**Task brief**
With pictures excluded, copy word for word the lines in the data below from the line containing "Close the wg.conf tab" through the line containing "700x430 pixels.".

Data for processing Block Start

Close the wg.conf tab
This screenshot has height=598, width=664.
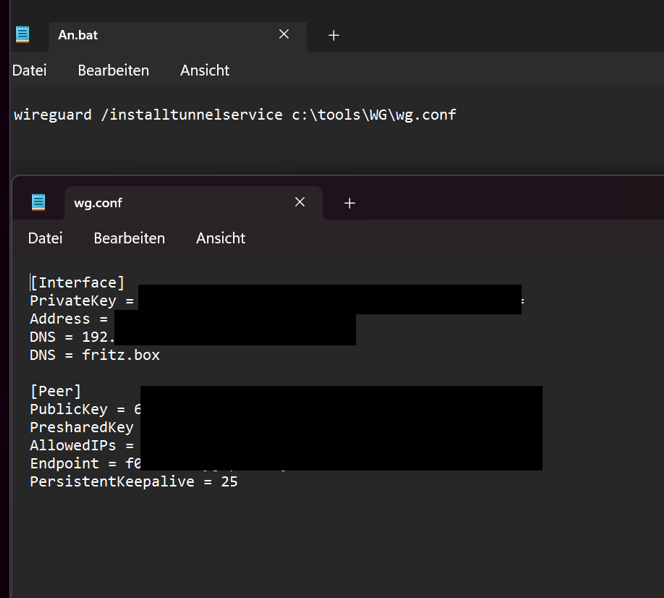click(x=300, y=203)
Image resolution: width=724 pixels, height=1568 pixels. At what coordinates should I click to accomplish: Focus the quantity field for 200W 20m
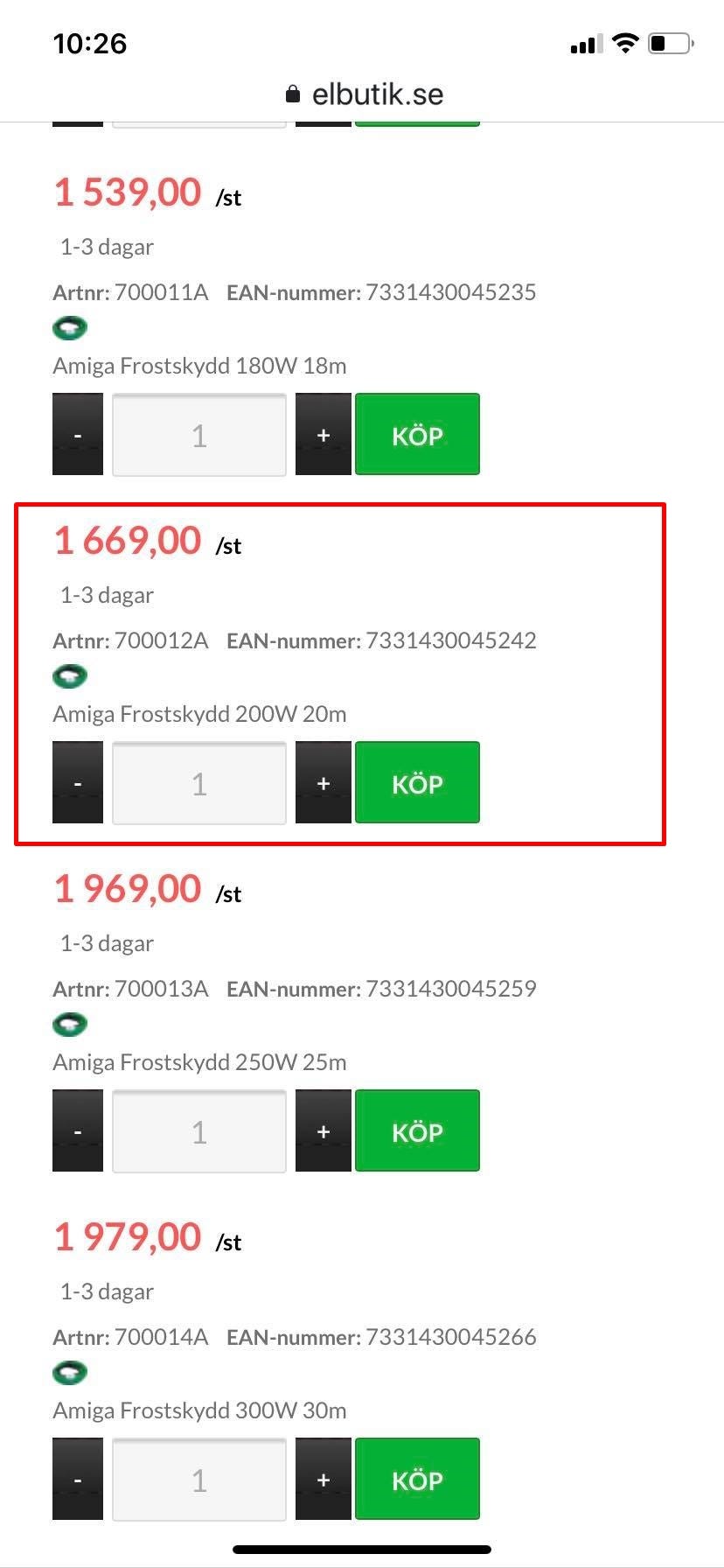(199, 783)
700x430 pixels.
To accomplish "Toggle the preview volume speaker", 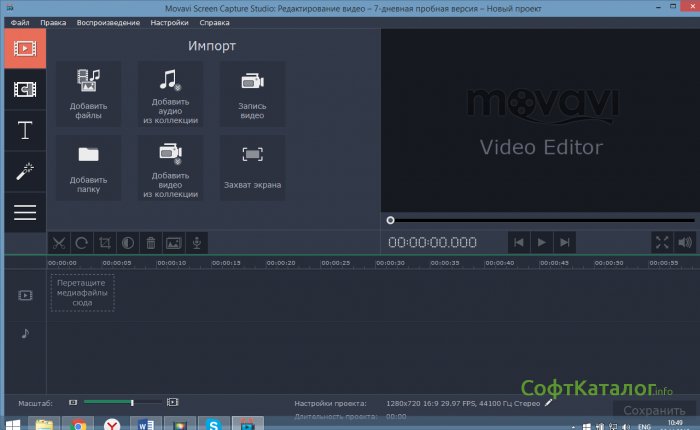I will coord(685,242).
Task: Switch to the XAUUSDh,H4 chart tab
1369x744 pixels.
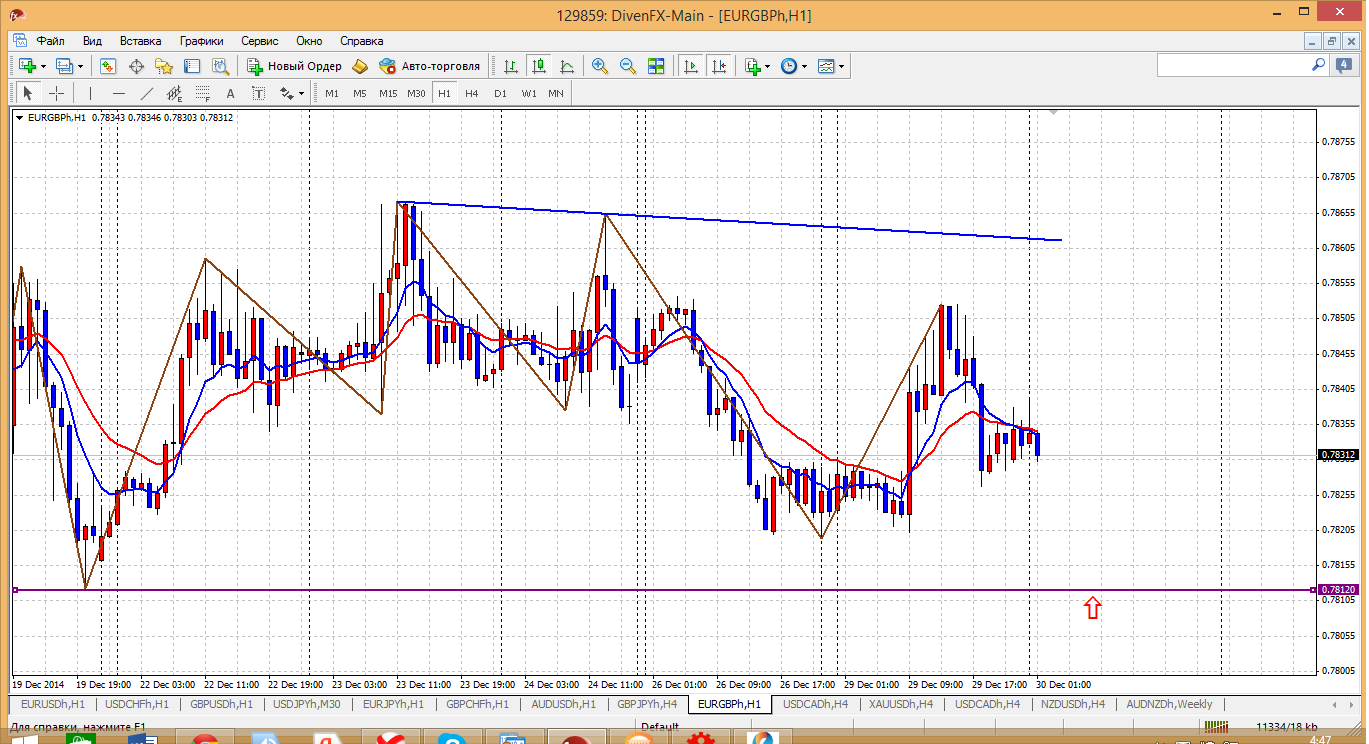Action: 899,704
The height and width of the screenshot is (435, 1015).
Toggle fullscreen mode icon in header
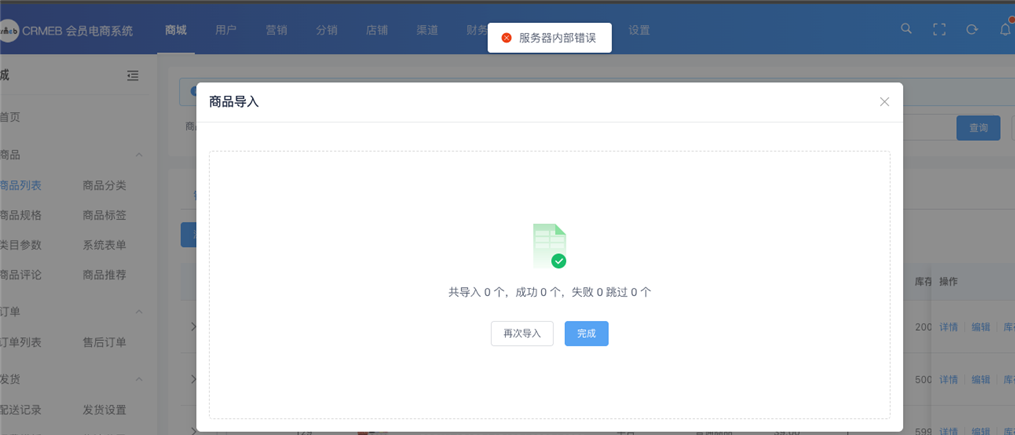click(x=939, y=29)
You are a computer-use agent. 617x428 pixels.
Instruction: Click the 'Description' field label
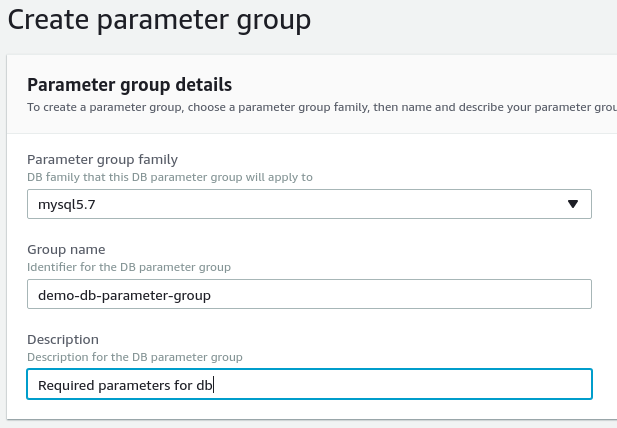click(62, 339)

Data for processing Block End
Data for processing Block Start

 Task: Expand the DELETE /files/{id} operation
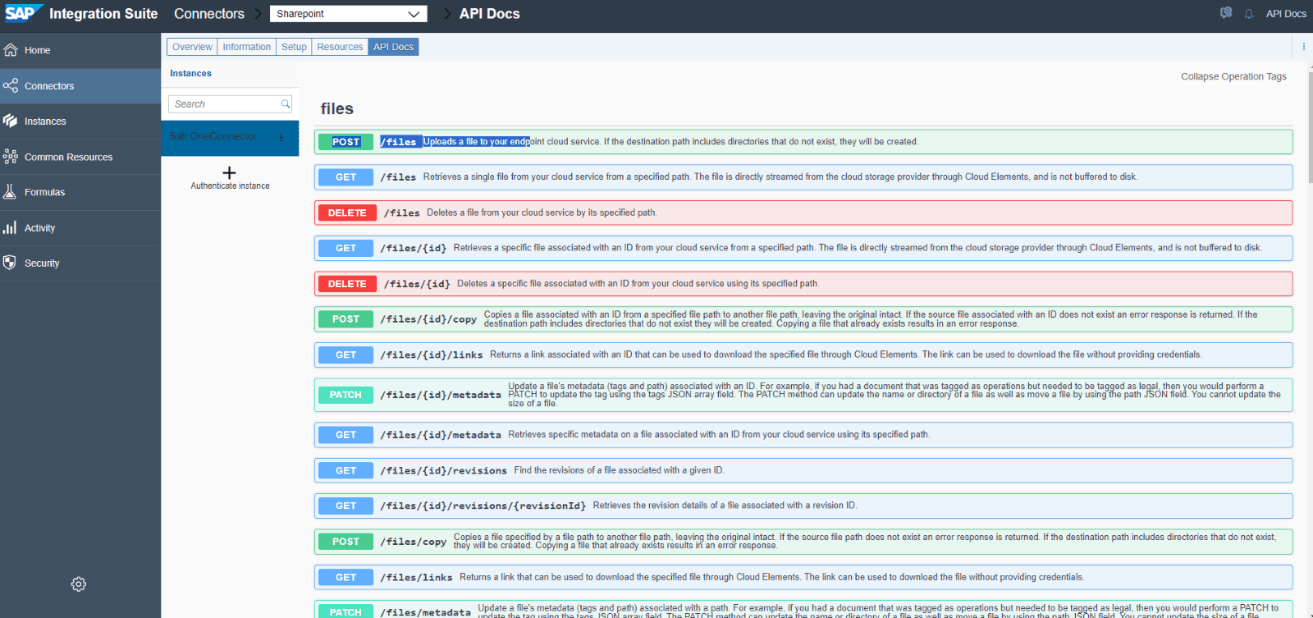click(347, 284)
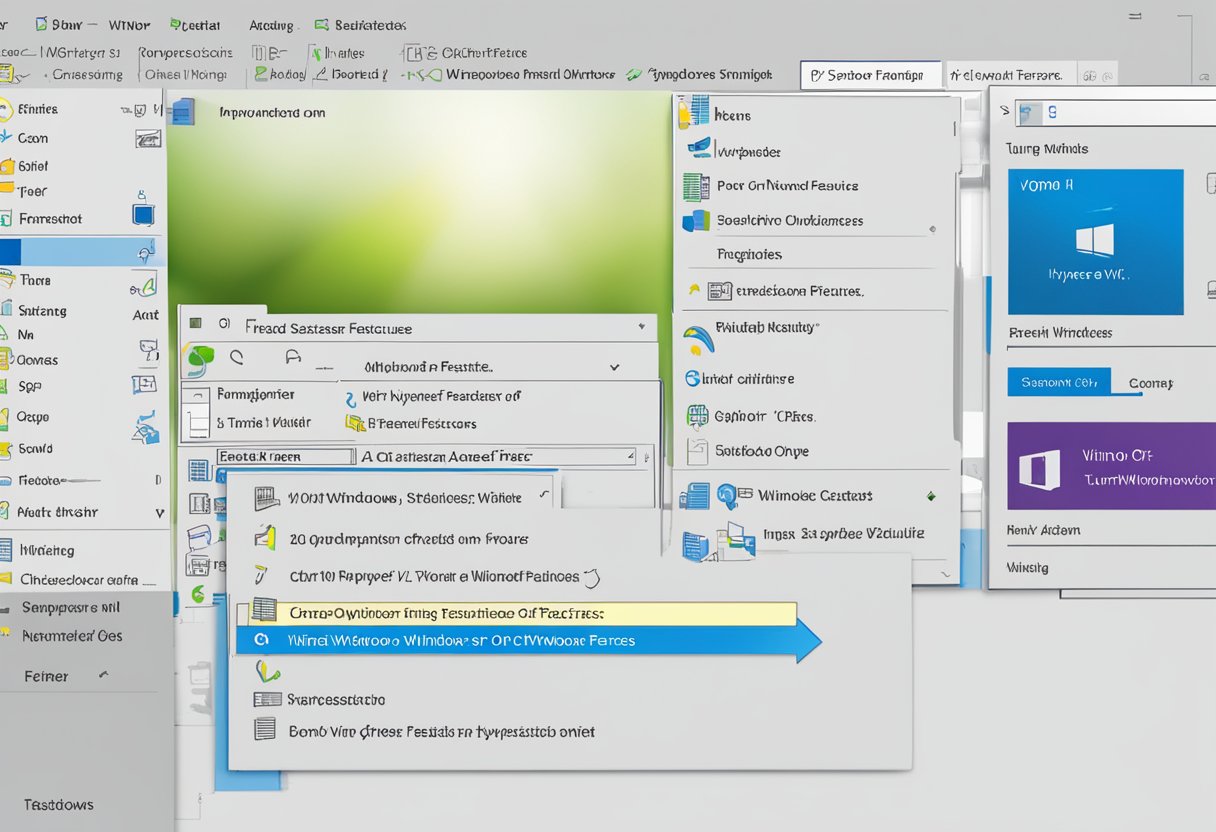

Data for processing Block End

**Task output**
Close the wg.conf tab
This screenshot has height=598, width=664.
click(x=300, y=203)
Image resolution: width=724 pixels, height=1568 pixels. At what coordinates should I click to accomplish: Focus the quantity field for 200W 20m
(199, 783)
700x430 pixels.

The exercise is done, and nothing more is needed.